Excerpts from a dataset
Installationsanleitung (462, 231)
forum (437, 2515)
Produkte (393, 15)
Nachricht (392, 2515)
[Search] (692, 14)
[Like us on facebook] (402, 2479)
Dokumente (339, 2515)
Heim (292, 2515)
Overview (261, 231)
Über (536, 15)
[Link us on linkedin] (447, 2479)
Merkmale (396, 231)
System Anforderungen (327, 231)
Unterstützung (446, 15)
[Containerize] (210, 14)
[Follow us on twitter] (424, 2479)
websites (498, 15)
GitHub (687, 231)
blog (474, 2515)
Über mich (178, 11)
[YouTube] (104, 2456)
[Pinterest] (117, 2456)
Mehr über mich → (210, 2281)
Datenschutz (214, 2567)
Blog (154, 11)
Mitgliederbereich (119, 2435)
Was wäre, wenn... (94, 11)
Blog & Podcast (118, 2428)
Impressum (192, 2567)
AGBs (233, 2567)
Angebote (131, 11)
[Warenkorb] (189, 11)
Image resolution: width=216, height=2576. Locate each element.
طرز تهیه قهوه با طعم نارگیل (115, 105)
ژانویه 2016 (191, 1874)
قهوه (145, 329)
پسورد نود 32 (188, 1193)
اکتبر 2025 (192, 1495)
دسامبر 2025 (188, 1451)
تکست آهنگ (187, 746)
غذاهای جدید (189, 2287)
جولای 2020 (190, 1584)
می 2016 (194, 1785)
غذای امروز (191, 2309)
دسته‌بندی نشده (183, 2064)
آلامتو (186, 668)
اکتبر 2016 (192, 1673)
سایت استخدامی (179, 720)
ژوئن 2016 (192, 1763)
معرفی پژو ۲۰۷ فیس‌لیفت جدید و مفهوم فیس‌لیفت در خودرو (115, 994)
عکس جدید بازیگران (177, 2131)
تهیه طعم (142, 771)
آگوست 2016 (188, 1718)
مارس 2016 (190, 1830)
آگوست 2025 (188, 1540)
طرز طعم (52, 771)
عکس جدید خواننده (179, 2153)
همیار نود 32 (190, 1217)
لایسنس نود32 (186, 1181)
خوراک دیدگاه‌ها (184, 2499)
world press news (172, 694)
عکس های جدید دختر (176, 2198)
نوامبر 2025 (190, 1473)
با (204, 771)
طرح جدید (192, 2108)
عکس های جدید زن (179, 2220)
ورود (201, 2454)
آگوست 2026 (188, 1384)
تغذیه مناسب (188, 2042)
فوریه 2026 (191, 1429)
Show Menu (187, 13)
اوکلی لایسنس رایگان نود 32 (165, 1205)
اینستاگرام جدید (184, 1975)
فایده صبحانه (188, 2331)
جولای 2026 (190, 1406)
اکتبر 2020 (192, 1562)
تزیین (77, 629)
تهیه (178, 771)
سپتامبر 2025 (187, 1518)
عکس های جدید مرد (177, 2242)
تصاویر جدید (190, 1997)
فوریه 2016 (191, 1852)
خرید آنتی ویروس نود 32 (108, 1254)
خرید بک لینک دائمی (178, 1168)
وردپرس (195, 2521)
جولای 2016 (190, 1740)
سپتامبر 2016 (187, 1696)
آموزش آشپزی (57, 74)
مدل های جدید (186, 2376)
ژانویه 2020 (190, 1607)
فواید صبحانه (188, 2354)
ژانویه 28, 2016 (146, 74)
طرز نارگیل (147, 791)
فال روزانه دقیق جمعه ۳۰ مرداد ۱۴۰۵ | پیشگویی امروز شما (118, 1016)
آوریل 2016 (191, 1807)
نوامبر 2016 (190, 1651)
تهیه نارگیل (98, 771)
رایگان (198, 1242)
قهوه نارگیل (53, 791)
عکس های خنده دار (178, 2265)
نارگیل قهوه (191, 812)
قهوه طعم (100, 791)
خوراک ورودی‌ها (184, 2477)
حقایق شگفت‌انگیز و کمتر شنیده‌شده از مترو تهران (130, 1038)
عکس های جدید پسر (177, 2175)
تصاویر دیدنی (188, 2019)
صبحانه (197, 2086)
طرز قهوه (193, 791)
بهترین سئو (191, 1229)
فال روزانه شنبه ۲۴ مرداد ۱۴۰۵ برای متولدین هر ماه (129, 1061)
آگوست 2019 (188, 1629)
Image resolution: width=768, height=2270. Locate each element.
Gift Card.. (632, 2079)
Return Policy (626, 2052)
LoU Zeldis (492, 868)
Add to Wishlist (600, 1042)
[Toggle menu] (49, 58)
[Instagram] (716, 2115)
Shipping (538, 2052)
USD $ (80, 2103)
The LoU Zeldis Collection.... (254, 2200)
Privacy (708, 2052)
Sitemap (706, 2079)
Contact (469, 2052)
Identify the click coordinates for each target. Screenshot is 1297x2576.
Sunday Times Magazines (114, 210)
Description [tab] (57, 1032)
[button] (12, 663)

● Task instructions
With nothing left out, copy every record exactly.

● Answer section
Installationsanleitung (462, 231)
forum (437, 2515)
Produkte (393, 15)
Nachricht (392, 2515)
[Search] (692, 14)
[Like us on facebook] (402, 2479)
Dokumente (339, 2515)
Heim (292, 2515)
Overview (261, 231)
Über (536, 15)
[Link us on linkedin] (447, 2479)
Merkmale (396, 231)
System Anforderungen (327, 231)
Unterstützung (446, 15)
[Containerize] (210, 14)
[Follow us on twitter] (424, 2479)
websites (498, 15)
GitHub (687, 231)
blog (474, 2515)
Über mich (178, 11)
[YouTube] (104, 2456)
[Pinterest] (117, 2456)
Mehr über mich → (210, 2281)
Datenschutz (214, 2567)
Blog (154, 11)
Mitgliederbereich (119, 2435)
Was wäre, wenn... (94, 11)
Blog & Podcast (118, 2428)
Impressum (192, 2567)
AGBs (233, 2567)
Angebote (131, 11)
[Warenkorb] (189, 11)
Image resolution: width=216, height=2576. Locate each element.
طرز تهیه قهوه با طعم نارگیل (115, 105)
ژانویه 2016 (191, 1874)
قهوه (145, 329)
پسورد نود 32 (188, 1193)
اکتبر 2025 (192, 1495)
دسامبر 2025 (188, 1451)
تکست آهنگ (187, 746)
غذاهای جدید (189, 2287)
جولای 2020 (190, 1584)
می 2016 (194, 1785)
غذای امروز (191, 2309)
دسته‌بندی نشده (183, 2064)
آلامتو (186, 668)
اکتبر 2016 (192, 1673)
سایت استخدامی (179, 720)
ژوئن 2016 (192, 1763)
معرفی پژو ۲۰۷ فیس‌لیفت جدید و مفهوم فیس‌لیفت در خودرو (115, 994)
عکس جدید بازیگران (177, 2131)
تهیه طعم (142, 771)
آگوست 2016 (188, 1718)
مارس 2016 (190, 1830)
آگوست 2025 (188, 1540)
طرز طعم (52, 771)
عکس جدید خواننده (179, 2153)
همیار نود 32 (190, 1217)
لایسنس نود32 (186, 1181)
خوراک دیدگاه‌ها (184, 2499)
world press news (172, 694)
عکس های جدید دختر (176, 2198)
نوامبر 2025 (190, 1473)
با (204, 771)
طرح جدید (192, 2108)
عکس های جدید زن (179, 2220)
ورود (201, 2454)
آگوست 2026 (188, 1384)
تغذیه مناسب (188, 2042)
فوریه 2026 (191, 1429)
Show Menu (187, 13)
اوکلی لایسنس رایگان نود 32 (165, 1205)
اینستاگرام جدید (184, 1975)
فایده صبحانه (188, 2331)
جولای 2026 (190, 1406)
اکتبر 2020 (192, 1562)
تزیین (77, 629)
تهیه (178, 771)
سپتامبر 2025 (187, 1518)
عکس های جدید مرد (177, 2242)
تصاویر جدید (190, 1997)
فوریه 2016 (191, 1852)
خرید آنتی ویروس نود 32 (108, 1254)
خرید بک لینک دائمی (178, 1168)
وردپرس (195, 2521)
جولای 2016 (190, 1740)
سپتامبر 2016 (187, 1696)
آموزش آشپزی (57, 74)
مدل های جدید (186, 2376)
ژانویه 2020 (190, 1607)
فواید صبحانه (188, 2354)
ژانویه 28, 2016 (146, 74)
طرز نارگیل (147, 791)
فال روزانه دقیق جمعه ۳۰ مرداد ۱۴۰۵ | پیشگویی امروز شما (118, 1016)
آوریل 2016 (191, 1807)
نوامبر 2016 (190, 1651)
تهیه نارگیل (98, 771)
رایگان (198, 1242)
قهوه نارگیل (53, 791)
عکس های خنده دار (178, 2265)
نارگیل قهوه (191, 812)
قهوه طعم (100, 791)
خوراک ورودی‌ها (184, 2477)
حقایق شگفت‌انگیز و کمتر شنیده‌شده از مترو تهران (130, 1038)
عکس های جدید پسر (177, 2175)
تصاویر دیدنی (188, 2019)
صبحانه (197, 2086)
طرز قهوه (193, 791)
بهترین سئو (191, 1229)
فال روزانه شنبه ۲۴ مرداد ۱۴۰۵ برای متولدین هر ماه (129, 1061)
آگوست 2019 (188, 1629)
Image resolution: width=768, height=2270. Locate each element.
Gift Card.. (632, 2079)
Return Policy (626, 2052)
LoU Zeldis (492, 868)
Add to Wishlist (600, 1042)
[Toggle menu] (49, 58)
[Instagram] (716, 2115)
Shipping (538, 2052)
USD $ (80, 2103)
The LoU Zeldis Collection.... (254, 2200)
Privacy (708, 2052)
Sitemap (706, 2079)
Contact (469, 2052)
Identify the click coordinates for each target. Screenshot is 1297x2576.
Sunday Times Magazines (114, 210)
Description [tab] (57, 1032)
[button] (12, 663)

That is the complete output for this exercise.